Ancient Egyptian spell book discovered at Macquarie University
Experts at Macquarie University have deciphered an Ancient Egyptian codex for the first time to discover that it’s actually a spellbook. The codex has been kept in Macquarie’s Museum of Ancient Cultures since 1981, but this is the first time anyone has been able to "read" the ancient Coptic text.
The codex is an invocation including both Christian and Gnostic elements, ritual instructions, and a list of twenty-seven spells to cure demonic possession, various ailments, the effects of magic, or to bring success in love and business. Associate Professor Malcolm Choat, Department of Ancient History and Director, Macquarie Ancient Cultures Research Centre; and Professor Iain Gardner, Chair of the Department of Studies in Religion, University of Sydney have edited and published a new translation of the text: A Coptic Handbook of Ritual Power.
"The type of Coptic used makes us think it might come from the region of el-Ashmunein (ancient Hermopolis) in Upper Egypt" says Associate Professor Choat. "Coptic is the final stage of the Egyptian language, and descendent of the Hieroglyphs. Based on the handwriting, we think the codex was written around 700 AD."

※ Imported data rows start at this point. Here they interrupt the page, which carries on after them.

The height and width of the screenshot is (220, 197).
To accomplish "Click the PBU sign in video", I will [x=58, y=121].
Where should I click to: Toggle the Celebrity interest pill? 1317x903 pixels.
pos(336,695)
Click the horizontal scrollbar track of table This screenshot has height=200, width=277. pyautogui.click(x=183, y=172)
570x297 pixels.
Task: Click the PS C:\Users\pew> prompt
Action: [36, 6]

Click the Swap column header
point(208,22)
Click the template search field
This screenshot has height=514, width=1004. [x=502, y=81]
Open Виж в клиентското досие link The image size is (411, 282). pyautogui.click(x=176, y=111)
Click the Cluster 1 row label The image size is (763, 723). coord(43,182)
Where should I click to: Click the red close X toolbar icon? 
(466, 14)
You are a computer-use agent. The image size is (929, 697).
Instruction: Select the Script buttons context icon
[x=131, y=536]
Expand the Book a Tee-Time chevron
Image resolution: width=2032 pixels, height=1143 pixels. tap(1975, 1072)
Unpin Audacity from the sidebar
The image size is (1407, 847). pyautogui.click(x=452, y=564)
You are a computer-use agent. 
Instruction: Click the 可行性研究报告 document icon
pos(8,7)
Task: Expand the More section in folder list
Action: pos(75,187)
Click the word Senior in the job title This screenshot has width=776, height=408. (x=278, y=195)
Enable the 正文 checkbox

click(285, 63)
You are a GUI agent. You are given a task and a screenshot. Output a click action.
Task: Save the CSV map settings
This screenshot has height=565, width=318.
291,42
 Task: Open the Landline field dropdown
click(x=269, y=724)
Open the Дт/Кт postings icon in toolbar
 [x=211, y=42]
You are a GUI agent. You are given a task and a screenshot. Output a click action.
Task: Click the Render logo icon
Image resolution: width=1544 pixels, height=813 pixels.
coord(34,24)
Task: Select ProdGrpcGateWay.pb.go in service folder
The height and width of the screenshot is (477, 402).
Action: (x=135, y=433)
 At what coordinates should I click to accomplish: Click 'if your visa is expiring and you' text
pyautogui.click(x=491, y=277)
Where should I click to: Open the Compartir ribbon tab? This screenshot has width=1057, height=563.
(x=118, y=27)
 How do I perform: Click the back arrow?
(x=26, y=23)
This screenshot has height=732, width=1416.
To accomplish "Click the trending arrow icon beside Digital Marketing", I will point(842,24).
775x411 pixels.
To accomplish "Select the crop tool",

After a long invocation, the codex outlines 27 spells, or prescriptions, which offer healing or remedies for other problems people might have, for example:
- "Someone who is possessed: Say the formula on linseed oil and pitch. Anoint them."
- "Love charm: Say the formula on wine. Let them drink."
- "A binding (spell): Say the formula over a new potsherd (and) bury it at the door."
- "So that any person be subject to you and give glory to you: Say the formula first before you go out – within your house – and before you speak with the person."
- "When someone has a magic on them: wormwood, wine. Let him drink (it)."
- "Black jaundice: Black cumin, pepper, wine; let him drink (it). Or if it is that of the gold (i.e. yellow jaundice): milky water, wormwood; and let them wash (in it) and drink (it). Boil the water."
- "For any sickness: Say the formula on a first (pressing) oil. Anoint them."
- "For every staunching of blood: Say the formula on a dry gourd. Let them eat (it). If it is in the body (i.e. internal bleeding): apply with vinegar."
The translation of the codex is part of a larger project to translate over 600 papyri in Macquarie’s Museum of Ancient Cultures. The University received substantial funding from the Australian Research Council over the last eight years towards the project, as it is the only university in Australia where Coptic Studies is offered.
The Copts are the native Christians of Egypt, where Christianity was the major religion from 400-800 AD. The Coptic language is a direct descendant of Demotic Egyptian but it has been near-extinct since the 18th Century.